Kevin had to get home early to tuck his wife and Cornish Rex cats into bed so we didn’t have time for a second Scotch. Or at least we didn’t think we did. The bartender, a surprisingly young chap resplendent in his mixologist’s apron and starched white tuxedo shirt, began speaking with us about glorious Scotch. At first, I wondered why a surely snobby bartender dispensing liquid at an average of $15 per ounce would talk to two schlubs like us. Though with a quick glance around the bar it became apparent. Sadly, though we were the youngest and perhaps poorest guys in the joint by twenty years and hundreds of thousands of dollars of net worth, we surely knew the most about Scotch in the place. For you see, we were the only ones in Keens drinking it!

I looked around the bar at the men sipping watery rum and cokes, vodka martinis, Jacks with “a lotta ice,” and even 3.5% ABV Amstel Light bottles and I was repulsed! First, people going to The Ginger Man to attempt to drink Coronas and now so-called men sucking on sweet little rum drinks I’d barely consider having on a cruise ship! Shit, the only people that should drink Captain and Diet are the underage, the female, the poor, and those that don’t like and understand the taste of quality alcohol. And this was occuring at the best Scotch bar this side of…well, fucking Scotland probably, and I would dare wager most Scotch bars in Scotland don’t even have as good of selections, each no-doubt fiercely loyal to its own region’s libations, refusing to carry such a wide, cross-regional selection.

These men at Keens would probably go to Mexico and pass on the fine aged anejo tequila to order a Pina Colada.
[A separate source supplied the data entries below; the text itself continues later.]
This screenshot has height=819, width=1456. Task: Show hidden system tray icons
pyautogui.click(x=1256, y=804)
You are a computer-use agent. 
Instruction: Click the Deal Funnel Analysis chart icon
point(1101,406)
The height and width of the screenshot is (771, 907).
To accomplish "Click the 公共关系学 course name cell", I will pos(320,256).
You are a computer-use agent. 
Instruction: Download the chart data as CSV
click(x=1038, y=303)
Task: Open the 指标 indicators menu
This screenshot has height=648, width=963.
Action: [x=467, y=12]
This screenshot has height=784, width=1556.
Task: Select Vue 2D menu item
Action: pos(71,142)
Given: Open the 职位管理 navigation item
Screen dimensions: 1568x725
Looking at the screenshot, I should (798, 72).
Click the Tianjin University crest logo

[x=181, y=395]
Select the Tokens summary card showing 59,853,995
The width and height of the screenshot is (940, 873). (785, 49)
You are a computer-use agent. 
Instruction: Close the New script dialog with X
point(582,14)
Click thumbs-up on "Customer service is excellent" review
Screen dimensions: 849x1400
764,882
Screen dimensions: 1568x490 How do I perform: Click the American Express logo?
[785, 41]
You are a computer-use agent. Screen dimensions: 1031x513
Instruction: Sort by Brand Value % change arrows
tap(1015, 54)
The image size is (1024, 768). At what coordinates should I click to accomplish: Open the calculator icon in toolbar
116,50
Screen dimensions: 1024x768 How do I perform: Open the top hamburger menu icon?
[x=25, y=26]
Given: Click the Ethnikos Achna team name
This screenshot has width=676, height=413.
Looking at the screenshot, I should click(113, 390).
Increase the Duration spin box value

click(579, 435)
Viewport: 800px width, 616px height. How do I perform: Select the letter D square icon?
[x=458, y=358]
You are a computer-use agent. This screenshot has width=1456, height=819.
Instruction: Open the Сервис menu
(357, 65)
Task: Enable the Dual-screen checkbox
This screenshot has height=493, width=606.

Would go to a sushi joint and pooh-pooh some sharp sake to order a Coors Light. Would get invited to Churchill’s house and turn down his pour of dry gin, inquiring, “Uh…Winston, by any chance do you know how to make a Chocolatini?” Disgraceful. It’s no wonder the only two fillies in the joint were making eyes with me and Kevin.

The bartender asked us what our favorites were and, as admittedly non-experts like our inquisitor, Kevin mentioned our love for Blue Label, a trite answer but a fantastic blended nonetheless, one we’ve both been lucky enough to have had several bottles worth over our lifetime. The bartender thought for a second, a light bulb went off in his noggin, and he left toward the other end of the bar looking through the ten-rows deep of Scotches–there has to be millions of dollars worth of booze in the joint–to find something special for us.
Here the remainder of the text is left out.